Exercise materials

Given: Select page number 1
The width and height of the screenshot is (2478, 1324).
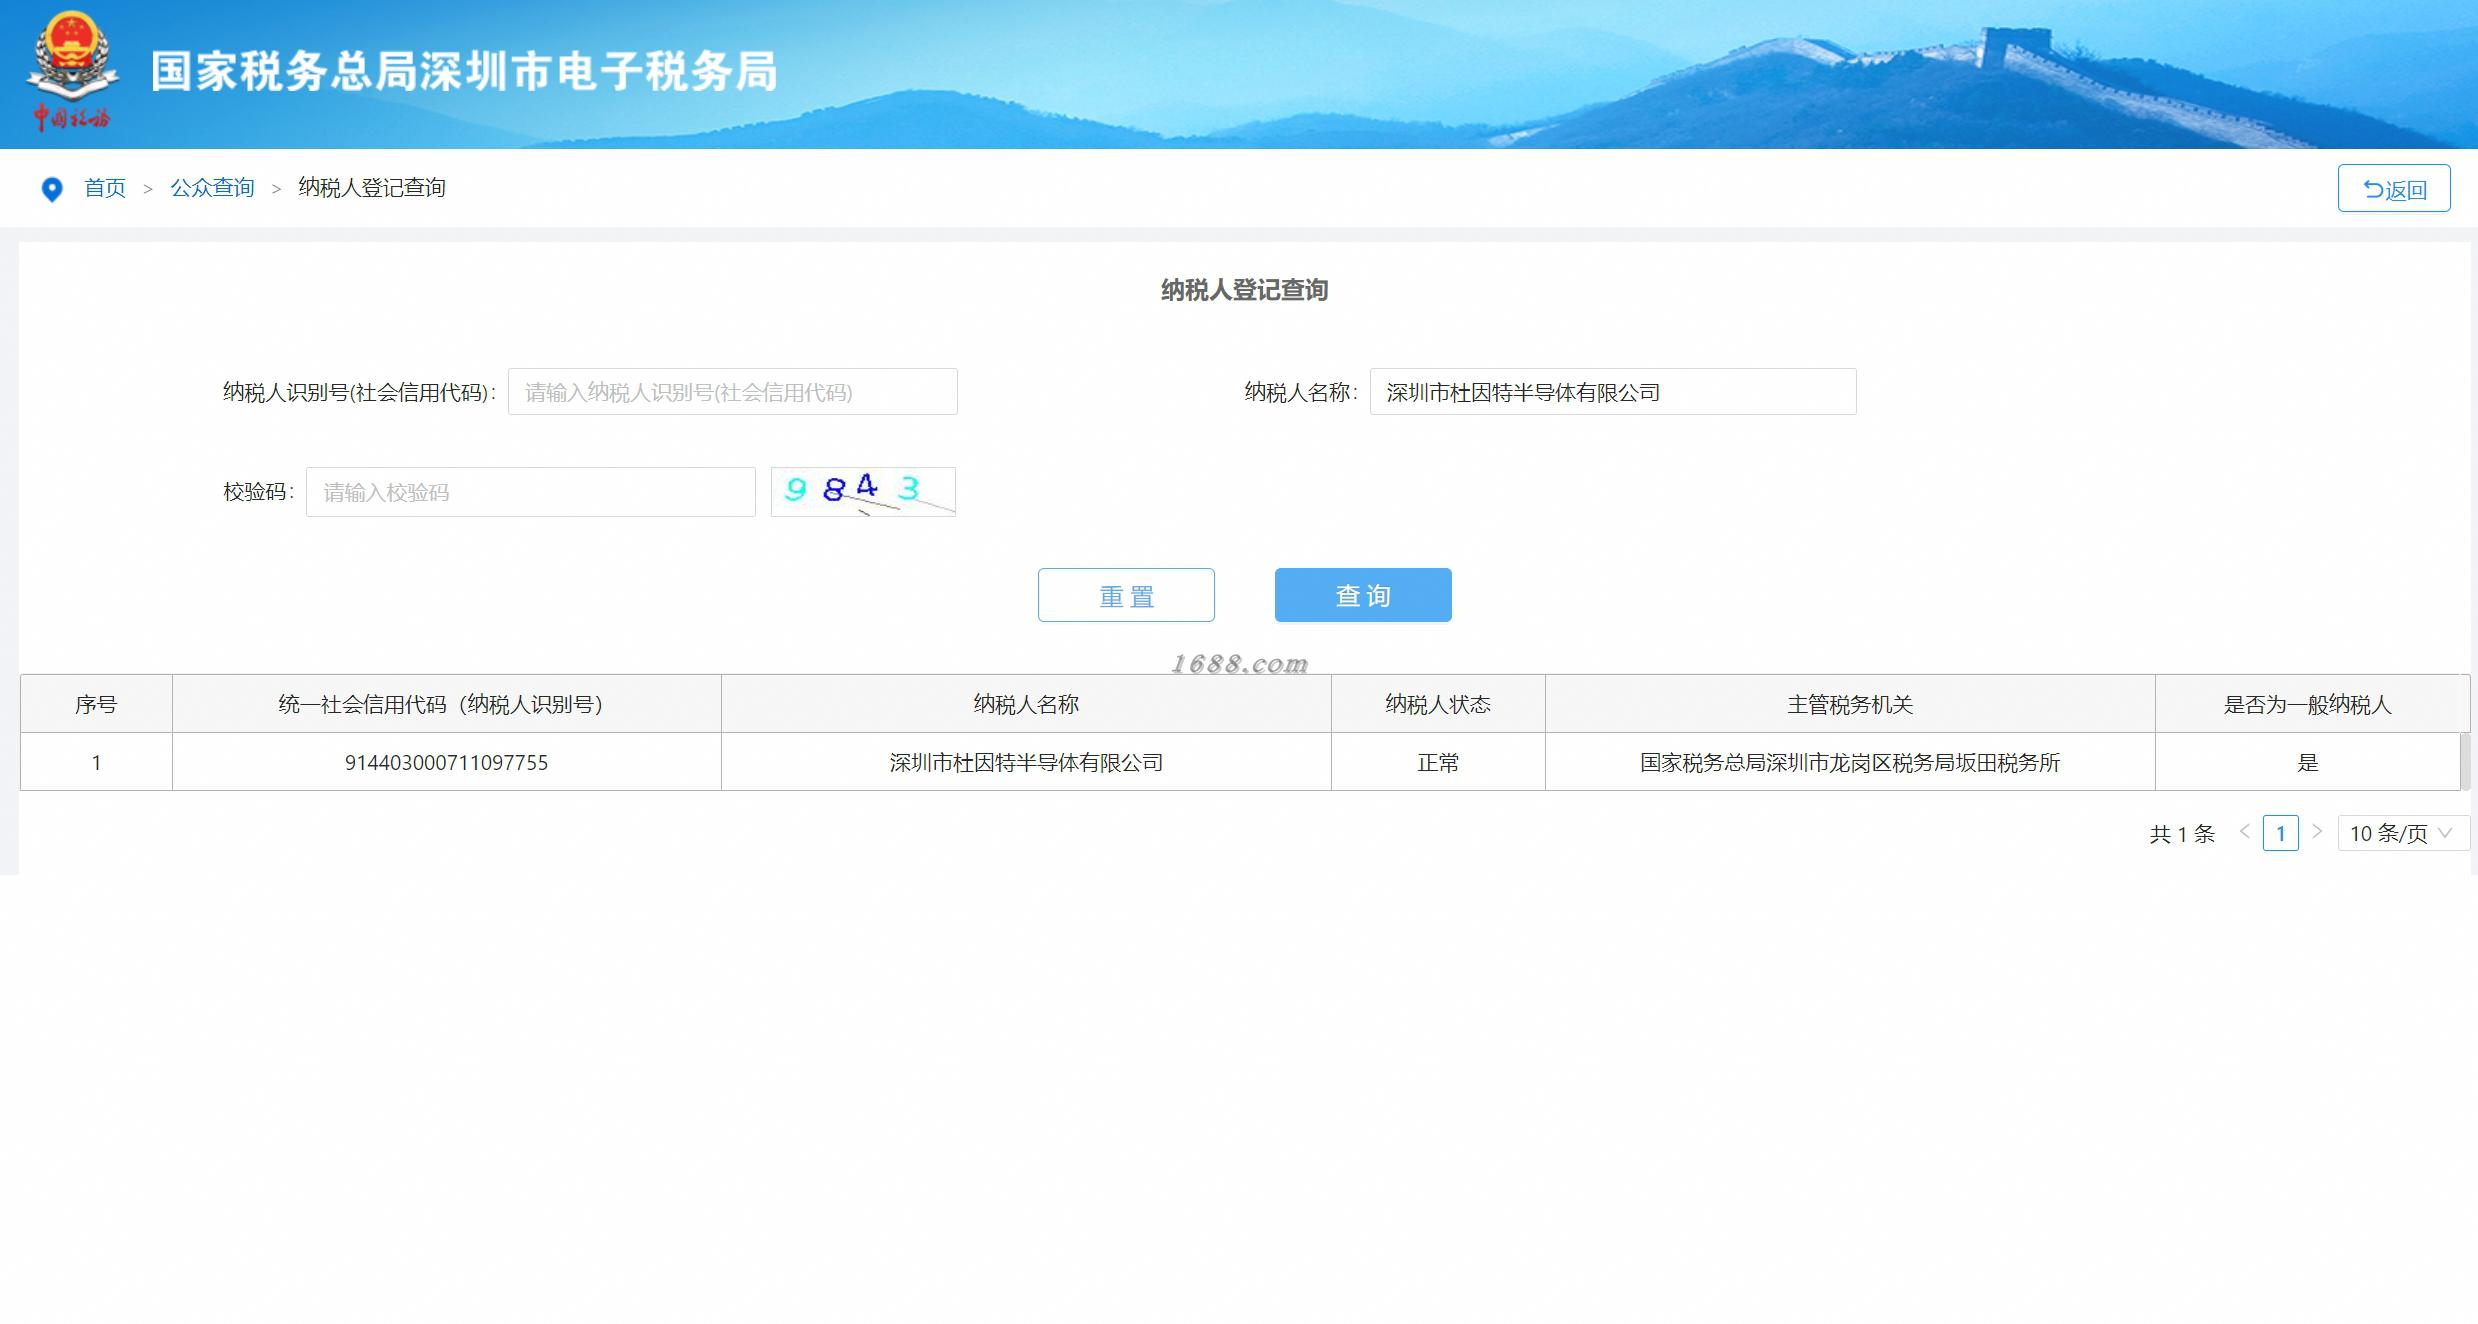Looking at the screenshot, I should (x=2280, y=833).
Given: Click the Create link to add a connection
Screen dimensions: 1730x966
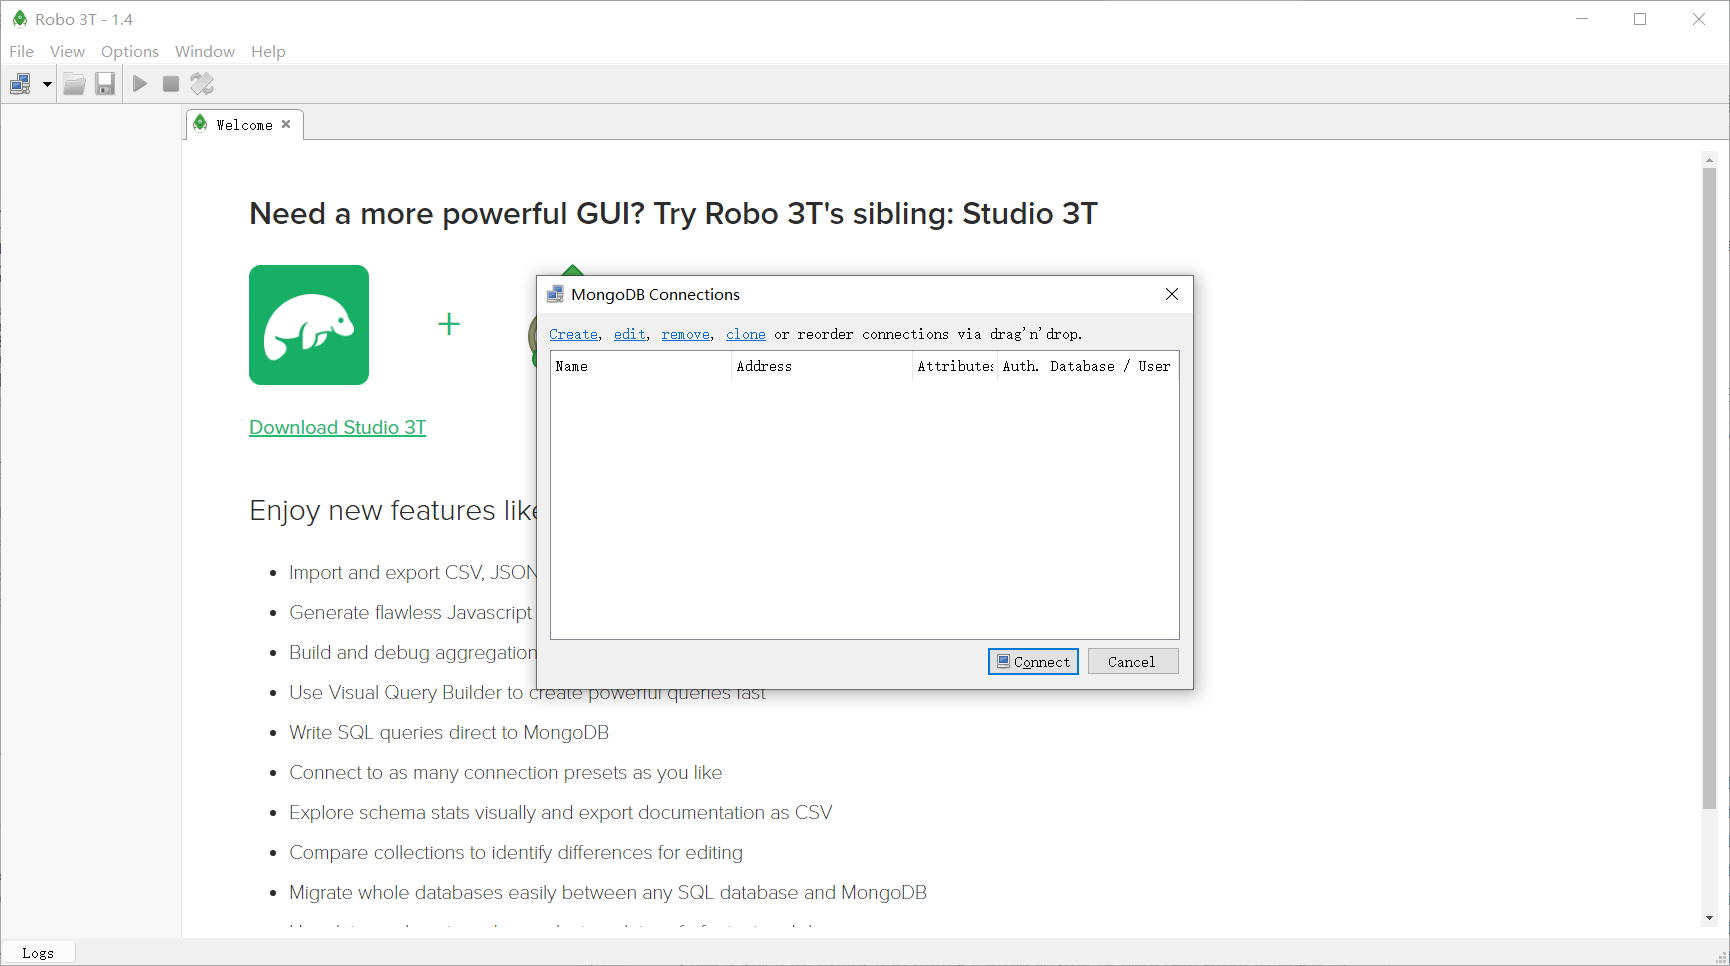Looking at the screenshot, I should tap(572, 334).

Exercise goal
Within the material above, please work out how many lines contain the word "Given" and give that number by itself.

Response area
2